The problem that I'm struggeling with is that I want to inject viewmodels into views. I know this can be done by
public class CompositeRoot
{
private IContainer container;
public CompositeRoot()
{
//build the container
var builder = new ContainerBuilder();
builder.RegisterType<DatabaseContext>().As<IDatabaseContext>();
builder.RegisterType<MainViewModel>().As<IMainViewModel>();
container = builder.Build();
//create a window and inject a viewmodel
MainWindow mainWindow = container.Resolve<MainWindow>();
mainWindow.DataContext = container.Resolve<IMainViewModel>();
mainWindow.Show();
}
}
but this seems rather crude.
I was thinking about:
public class CompositeRoot
{
private IContainer container;
public CompositeRoot()
{
//build the container
var builder = new ContainerBuilder();
builder.RegisterType<DatabaseContext>().As<IDatabaseContext>();
builder.RegisterType<MainViewModel>().As<IMainViewModel>();
container = builder.Build();
}
public IMainViewModel MainVM
{
get { return container.resolve<IMainViewModel>(); }
}
}
And then put in the xaml code
DataContext="{Binding MainVM, Source={StaticResource IoC}}"

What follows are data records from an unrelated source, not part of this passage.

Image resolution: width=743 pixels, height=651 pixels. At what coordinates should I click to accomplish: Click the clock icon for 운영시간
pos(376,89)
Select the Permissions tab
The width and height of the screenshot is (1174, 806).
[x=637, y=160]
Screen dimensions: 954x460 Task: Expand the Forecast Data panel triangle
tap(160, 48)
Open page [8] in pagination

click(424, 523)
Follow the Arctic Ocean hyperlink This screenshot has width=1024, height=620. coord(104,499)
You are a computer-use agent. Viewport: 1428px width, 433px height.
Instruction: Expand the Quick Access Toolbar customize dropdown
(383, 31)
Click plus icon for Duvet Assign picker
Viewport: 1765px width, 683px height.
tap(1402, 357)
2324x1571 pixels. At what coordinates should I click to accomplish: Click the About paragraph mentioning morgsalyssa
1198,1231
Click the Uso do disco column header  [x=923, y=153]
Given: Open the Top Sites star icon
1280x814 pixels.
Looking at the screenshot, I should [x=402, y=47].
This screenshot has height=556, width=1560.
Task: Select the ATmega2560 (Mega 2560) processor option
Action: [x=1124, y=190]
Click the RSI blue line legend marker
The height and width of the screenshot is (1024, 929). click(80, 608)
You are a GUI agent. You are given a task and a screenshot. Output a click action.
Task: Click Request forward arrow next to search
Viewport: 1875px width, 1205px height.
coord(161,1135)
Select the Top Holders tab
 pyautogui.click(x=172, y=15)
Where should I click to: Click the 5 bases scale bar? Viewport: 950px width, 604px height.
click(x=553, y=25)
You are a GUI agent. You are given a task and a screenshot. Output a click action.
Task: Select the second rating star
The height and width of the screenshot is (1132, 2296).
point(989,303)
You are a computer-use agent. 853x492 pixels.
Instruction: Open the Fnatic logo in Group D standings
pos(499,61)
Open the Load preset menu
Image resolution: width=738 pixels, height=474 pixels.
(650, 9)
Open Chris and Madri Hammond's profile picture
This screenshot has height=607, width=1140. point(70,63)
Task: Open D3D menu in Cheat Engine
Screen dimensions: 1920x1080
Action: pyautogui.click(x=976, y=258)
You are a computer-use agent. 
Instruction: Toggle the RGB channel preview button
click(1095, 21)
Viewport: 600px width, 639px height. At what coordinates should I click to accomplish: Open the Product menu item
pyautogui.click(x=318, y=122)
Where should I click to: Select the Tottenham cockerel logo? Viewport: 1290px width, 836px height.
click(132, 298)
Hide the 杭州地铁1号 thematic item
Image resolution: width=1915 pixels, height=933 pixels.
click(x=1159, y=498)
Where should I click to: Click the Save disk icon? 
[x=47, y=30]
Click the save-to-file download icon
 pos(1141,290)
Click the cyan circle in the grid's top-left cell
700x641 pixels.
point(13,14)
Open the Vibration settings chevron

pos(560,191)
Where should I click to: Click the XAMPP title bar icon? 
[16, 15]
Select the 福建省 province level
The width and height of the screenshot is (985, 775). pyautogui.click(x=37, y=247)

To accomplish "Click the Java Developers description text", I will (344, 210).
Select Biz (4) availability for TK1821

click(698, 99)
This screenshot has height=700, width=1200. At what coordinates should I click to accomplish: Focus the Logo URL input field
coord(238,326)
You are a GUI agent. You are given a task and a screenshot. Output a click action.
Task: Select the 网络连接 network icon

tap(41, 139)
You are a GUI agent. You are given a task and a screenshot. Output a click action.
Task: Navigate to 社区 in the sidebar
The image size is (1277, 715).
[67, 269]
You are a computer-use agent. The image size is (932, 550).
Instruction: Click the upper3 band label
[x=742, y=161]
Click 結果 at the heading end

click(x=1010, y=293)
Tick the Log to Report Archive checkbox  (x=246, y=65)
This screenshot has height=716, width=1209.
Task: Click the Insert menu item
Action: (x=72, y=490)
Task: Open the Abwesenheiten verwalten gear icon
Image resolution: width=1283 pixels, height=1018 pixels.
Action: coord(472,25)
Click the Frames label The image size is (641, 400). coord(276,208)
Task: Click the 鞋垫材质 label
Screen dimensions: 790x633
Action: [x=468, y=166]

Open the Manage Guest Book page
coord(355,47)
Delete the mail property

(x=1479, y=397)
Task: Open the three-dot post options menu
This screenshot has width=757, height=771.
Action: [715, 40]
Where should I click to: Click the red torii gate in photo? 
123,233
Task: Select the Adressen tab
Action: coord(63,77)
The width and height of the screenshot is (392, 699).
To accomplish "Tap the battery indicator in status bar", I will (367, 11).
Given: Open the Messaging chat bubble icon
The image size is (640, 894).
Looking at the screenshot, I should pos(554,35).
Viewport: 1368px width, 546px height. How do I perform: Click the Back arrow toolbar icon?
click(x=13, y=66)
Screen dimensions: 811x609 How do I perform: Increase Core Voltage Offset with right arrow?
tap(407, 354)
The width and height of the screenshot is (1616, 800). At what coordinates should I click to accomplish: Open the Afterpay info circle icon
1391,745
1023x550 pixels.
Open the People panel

(in the app.xaml I would have compositeroot be named a resource as IoC)
My question now is, would this be good Dependency Injection, or would this still be the Service locator pattern (which is an anti pattern so I don't want to use it)
if this is the anti pattern, what are my options?
Upvotes: 4
Views: 330
Reputation: 2601
Your solution looks perfectly valid to me. In fact this is the same approach that is used in the MVVM light library (CompositionRoot
is named ViewModelLocator
instead). The important point is that the locator is just for use when binding views to view models, and should not be injected into view models (this would be the service locator pattern you are trying to avoid).